While the dean’s welcome convocation is an annual event, kicking off the incoming M.B.A. class’ two-year HBS education, having a speaker from outside the School is a departure from the norm. Chao’s presence underscored the School’s commitment to incorporating values into its education.

“We firmly believe that our community standards of honesty, integrity, personal accountability, and respect for others are the standards by which strong, principled leaders work and live,” said Steve Nelson (M.B.A. ’88), executive director of the M.B.A. program. Two years ago, Nelson said, Dean Clark created a faculty taskforce charged with more fully integrating community standards with students’ experience in and out of the classrooms.

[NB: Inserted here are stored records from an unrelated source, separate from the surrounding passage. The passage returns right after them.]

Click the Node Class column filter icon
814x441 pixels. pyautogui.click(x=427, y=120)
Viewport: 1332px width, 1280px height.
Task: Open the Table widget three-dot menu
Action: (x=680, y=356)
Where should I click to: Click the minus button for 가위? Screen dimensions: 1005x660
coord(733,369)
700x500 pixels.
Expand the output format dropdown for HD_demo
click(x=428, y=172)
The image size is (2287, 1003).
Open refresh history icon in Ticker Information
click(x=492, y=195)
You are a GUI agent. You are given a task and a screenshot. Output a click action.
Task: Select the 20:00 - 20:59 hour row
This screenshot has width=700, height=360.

Second-year M.B.A. student Lisa Lewin, a member of the Leadership and Values Student Committee, followed Chao with some personal reflections on HBS’s Leadership and Values Initiative, which brings speakers on the topic to campus throughout the year.

Harvard Business School, with its case method curriculum, “broadens your set of analytic tools to include the very careful consideration of ethical and moral issues in the normal course of the decision-making process,” Lewin said. “At the end of the school year you realize that you’ve exercised and developed this muscle called ågood judgment.’”

Joking that she would be sorry to depart HBS in June and was starting a Students for a Three-Year M.B.A. Club (dues: $50,000), Lewin urged the students to take full advantage of their time to learn both values and leadership.

Use the classroom to “discern for yourself, using your own moral compass, what the right course is,” she said. “Once you can do that, you will be in the position to offer capable, principled management, which is what the best leaders do.”

For the students, selected from an applicant pool of more than 10,000 – the largest in the School’s history – the event’s message packed a powerful punch.

“Incredible,” said entering student G.R. Nelson, from Houston, of the speeches. Hailing from Enron’s hometown, he said, has made him even more aware of the importance of corporate integrity.

“People look at business leaders [with] guilt by association,” he said. “The actions of a few are often misrepresentative.”

Discerning whether the current spate of corporate scandals is in fact the result of a few bad apples or is a widespread problem, said Nelson, “will be the fun part of the next few years.”